An excerpt from The Peacegiver, published by Deseret Book.

Perhaps you are wondering what happened.

After Rick climbed the stairs, he apologized as he never really had before, for he meant it in a deep way that he’d never really felt before. No part of him apologized in order to extract some confession or acknowledgement from Carol. Whether she needed to apologize to him for anything was so far from his mind and heart that the thought never occurred to him. All he felt was sorrow and desire: sorrow for loving her less than she deserved to be loved, for bringing her pain, for scarring her soul; and desire to fill in whatever scars he had caused, no matter how long it took.

Her response to his apology wasn’t important. For once in his life, he wasn’t saying something to her in order to elicit a particular response. He was simply loving her. He climbed the stairs with no strings attached.

It wouldn’t surprise you, would it, if Carol heard Rick’s words skeptically? It wouldn’t have surprised Rick either, given all the sour history they had shared. He fully expected Carol to reject whatever he said to her as just so many words. The prospect didn’t bother him, for he knew that this time they weren’t just words. How could he expect anything but skepticism after all the bitter words and looks he had hurled her direction?

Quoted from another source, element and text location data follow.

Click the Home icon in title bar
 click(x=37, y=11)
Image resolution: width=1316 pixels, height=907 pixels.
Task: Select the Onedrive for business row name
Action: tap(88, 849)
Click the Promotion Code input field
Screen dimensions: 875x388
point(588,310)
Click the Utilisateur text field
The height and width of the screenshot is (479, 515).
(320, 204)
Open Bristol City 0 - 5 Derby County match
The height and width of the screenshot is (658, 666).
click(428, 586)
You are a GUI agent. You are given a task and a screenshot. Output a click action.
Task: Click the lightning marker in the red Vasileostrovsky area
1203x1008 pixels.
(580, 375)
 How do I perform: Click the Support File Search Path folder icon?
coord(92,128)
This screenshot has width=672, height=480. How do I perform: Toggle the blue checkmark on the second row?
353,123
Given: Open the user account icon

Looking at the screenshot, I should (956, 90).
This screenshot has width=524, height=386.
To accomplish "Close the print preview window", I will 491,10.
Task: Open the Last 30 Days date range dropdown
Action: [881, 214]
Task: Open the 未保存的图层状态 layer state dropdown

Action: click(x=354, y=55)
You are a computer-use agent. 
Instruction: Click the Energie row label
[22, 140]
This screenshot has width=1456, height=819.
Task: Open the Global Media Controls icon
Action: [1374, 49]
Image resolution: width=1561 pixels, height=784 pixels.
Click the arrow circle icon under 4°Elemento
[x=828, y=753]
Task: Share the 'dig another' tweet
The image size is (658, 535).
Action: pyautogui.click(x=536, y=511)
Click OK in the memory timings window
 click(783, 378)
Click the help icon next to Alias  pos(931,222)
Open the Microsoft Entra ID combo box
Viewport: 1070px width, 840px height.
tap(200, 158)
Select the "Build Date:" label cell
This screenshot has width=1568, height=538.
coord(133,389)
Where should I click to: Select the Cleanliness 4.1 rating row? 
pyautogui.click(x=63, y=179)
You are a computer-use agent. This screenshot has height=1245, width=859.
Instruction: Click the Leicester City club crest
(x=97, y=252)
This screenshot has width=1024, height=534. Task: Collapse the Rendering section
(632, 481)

How utterly surprised and humbled he was when she said, “You really mean it, don’t you?”

“Yes, Carol, I do. I’m so sorry.”

To which Carol then said, “Oh, Rick, I’m the one who needs to apologize.”

It didn’t have to be that way, of course. She could just as easily have said, bitterly, “Why should I believe you this time when you’ve never really meant it in the past?” Rick would have understood that, and in that moment, he wouldn’t have loved her any less for it.

Of course, somehow, some way – for our own sakes – we, as Carol, need to accept the apologies of our Ricks. When we finally do, we will realize, as Carol did, that failure to receive an apology is something that needs repenting of as fully as failing to give one. It is the Savior, after all, who is apologizing. Rick was just giving voice to the feelings and words that the Lord formulated for him in Gethsemane.

How did Rick do after that initial apology? And how did Carol do in response to him? It is tempting to think that these are the important questions, as if the rest of the story will tell us the remainder of what we need to know. But did we need to know Jonah’s answer to the Lord’s question?

What more do I need than knowledge of the atonement? What more do I need than to come to Him? What more do I need than a broken heart? What more do I need than his Spirit – the Comforter – which will teach me “all things what I should do”?

The question for me is not what Rick said or did after he climbed the stairs and over the ensuing days and weeks. It is rather what I need to say or do after climbing the stairs in my own life. And then what I need to keep saying and keep doing.

“Should not I spare Rick?” “Should not I spare Carol?”

This is what the Lord asks of us.

Since we are Rick and we are Carol, the Lord prays, for our sakes, that we will answer mercifully.